--- The data Enclosed Below ---

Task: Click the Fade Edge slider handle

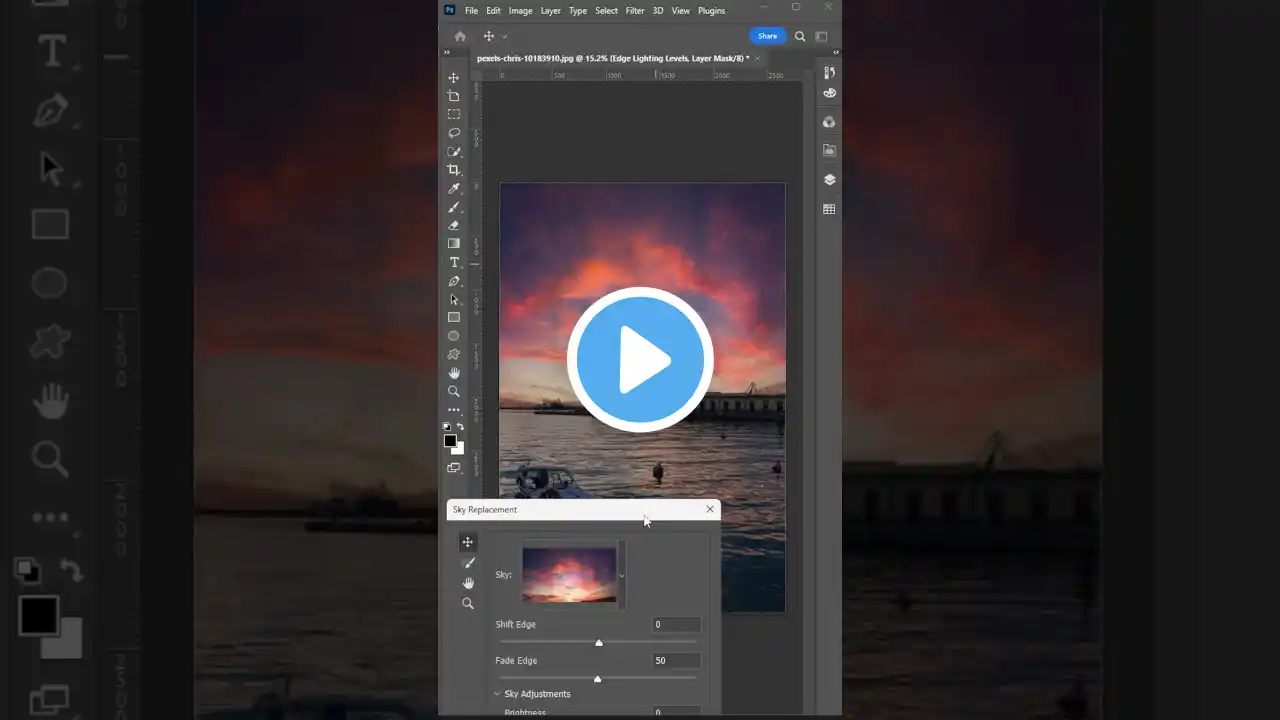Action: click(x=598, y=679)
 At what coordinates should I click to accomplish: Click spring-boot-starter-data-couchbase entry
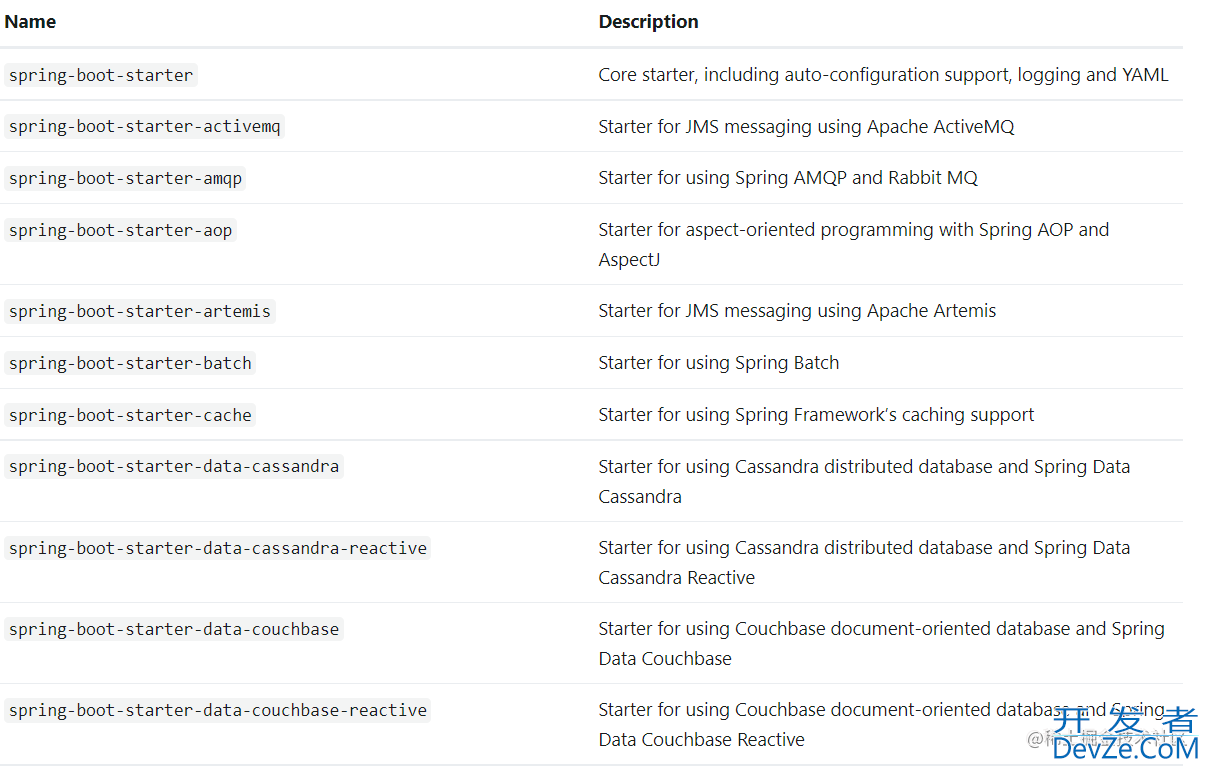(174, 629)
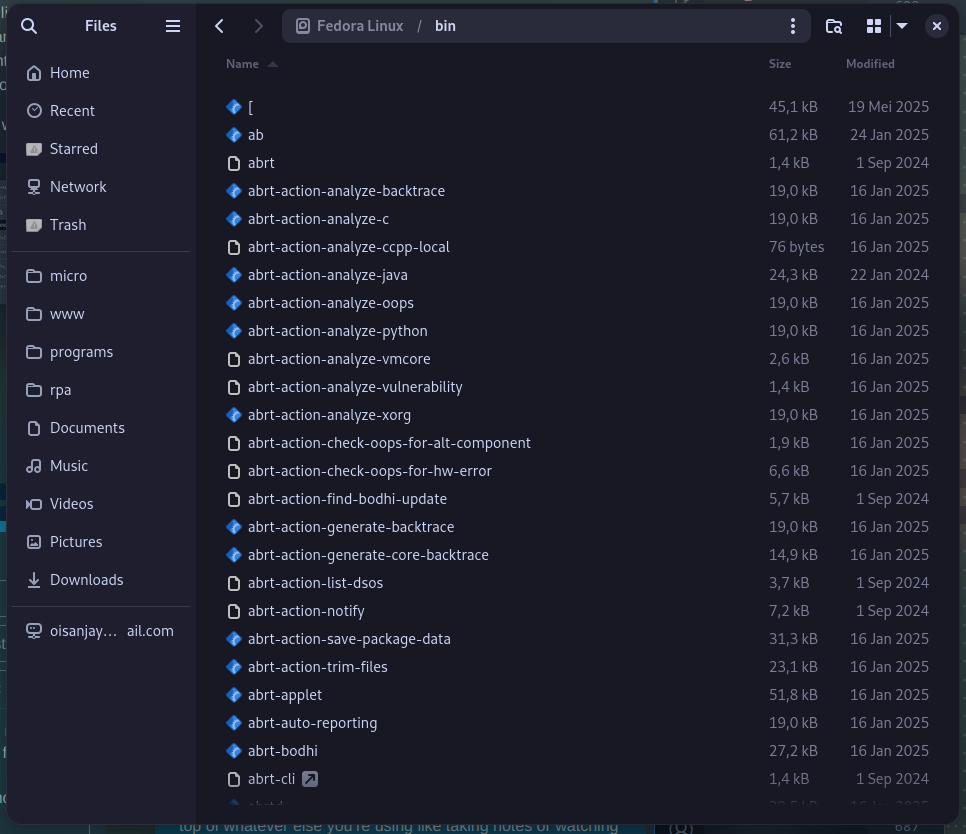
Task: Sort files by the Name column
Action: 242,64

--- End of Enclosed The data ---

▶ To do
The copy should hold exactly the lines from the one containing "At what coordinates" through the final line of the records above, both ends included, and no picture.

▶ Written solution
 At what coordinates should I click to accomplish: Click spring-boot-starter-data-couchbase entry
(174, 629)
Task: Sort files by the Name column
Action: 242,64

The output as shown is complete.